**Reading text**

-- BEGIN --

- Born: 11 November 1930 Kingston upon Hull, England
- Died: 12 January 1999 (aged 68)
- Allegiance: United Kingdom
- Branch: Royal Air Force
- Service years: 1949–1986
- Rank: Air Marshal
- Commands: No. 38 Group (1980–83) No. 11 Group (1977) RAF Akrotiri (1973–75) Empire Test Pilots' School (1971–73) No. 111 Squadron (1966–68)
- Awards: Knight Commander of the Order of the Bath Commander of the Order of the British Empire Air Force Cross

= Donald Hall (RAF officer) =

Royal Air Force Air Marshal (1930-1999)

Air Marshal Sir Donald Percy Hall, (11 November 1930 – 12 January 1999) was a Royal Air Force officer who served as Deputy Chief of Defence Staff (Systems) from 1983 to 1986.

==Flying career==
Educated at Hull Grammar School and the Royal Air Force College Cranwell, Hall was commissioned into the Royal Air Force in 1952. He became Officer Commanding No. 111 Squadron in 1966. He went on to be Junior Members Co-ordinator at the Imperial Defence College in 1968, Officer Commanding the Empire Test Pilots' School in 1971 and Station Commander of RAF Akrotiri in 1973. After that, he became Senior Air Staff Officer at Headquarters No. 11 Group in 1975, Air Officer Commanding No. 11 Group in March 1977 and Assistant Chief of the Air Staff (Operational Requirements) in September 1977. He went on to be Air Officer Commanding No. 38 Group in 1980 and Deputy Chief of the Defence Staff (Systems) in 1983 before retiring in 1986.

-- END --

**Data extract**
-- BEGIN --

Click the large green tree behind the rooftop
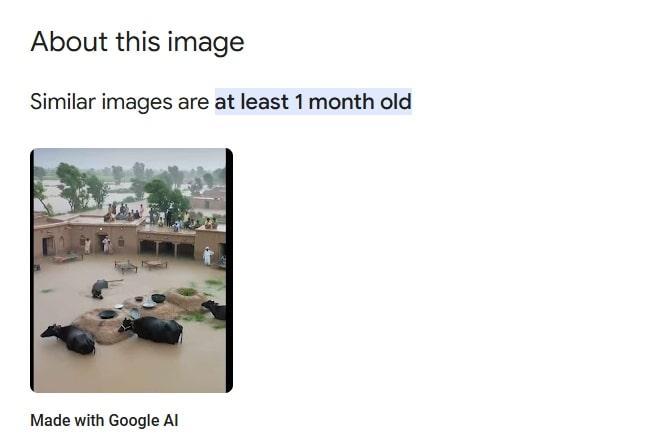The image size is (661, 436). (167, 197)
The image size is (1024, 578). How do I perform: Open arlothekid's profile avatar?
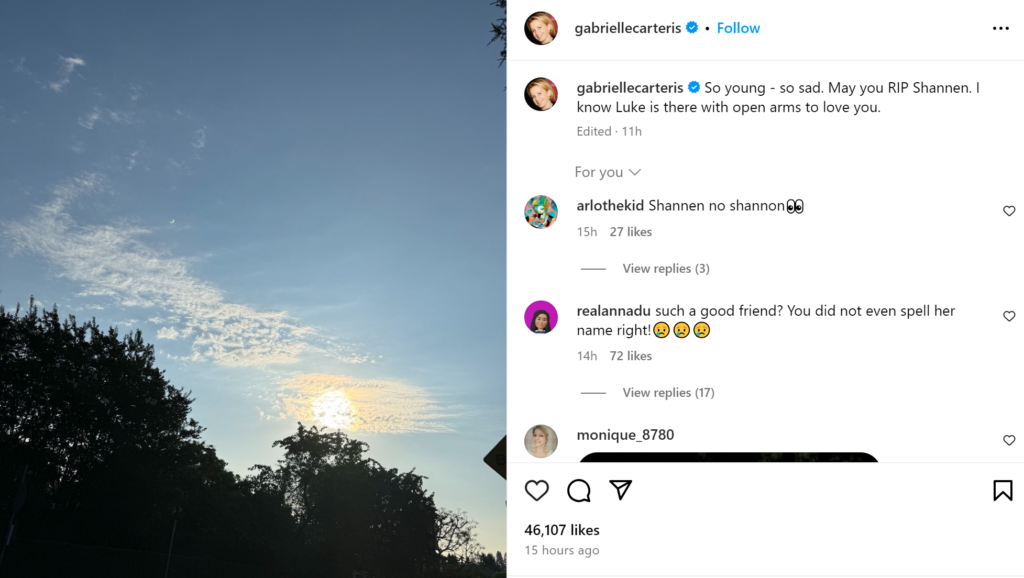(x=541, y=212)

-- END --

**What to work on**
1 – Update the passage of the Donald Hall biography from "Air Marshal Sir" up to and including "1983 to 1986.", replacing "served" with "acted".
2 – Decide whether each statement agrees with the Donald Hall biography, answering yes or no and quoting the words that settle it: (a) Hall was educated at Hull Grammar School. (b) Hall commanded RAF Akrotiri before he commanded the Empire Test Pilots' School. (c) Hall died at the age of 70.
The listing has no connection to the Donald Hall biography.

**Answers for this exercise**
1 –
Air Marshal Sir Donald Percy Hall, (11 November 1930 – 12 January 1999) was a Royal Air Force officer who acted as Deputy Chief of Defence Staff (Systems) from 1983 to 1986.

2 –
(a) Yes: "Educated at Hull Grammar School and the Royal Air Force College Cranwell"
(b) No: "Officer Commanding the Empire Test Pilots' School in 1971 and Station Commander of RAF Akrotiri in 1973"
(c) No: "Died: 12 January 1999 (aged 68)"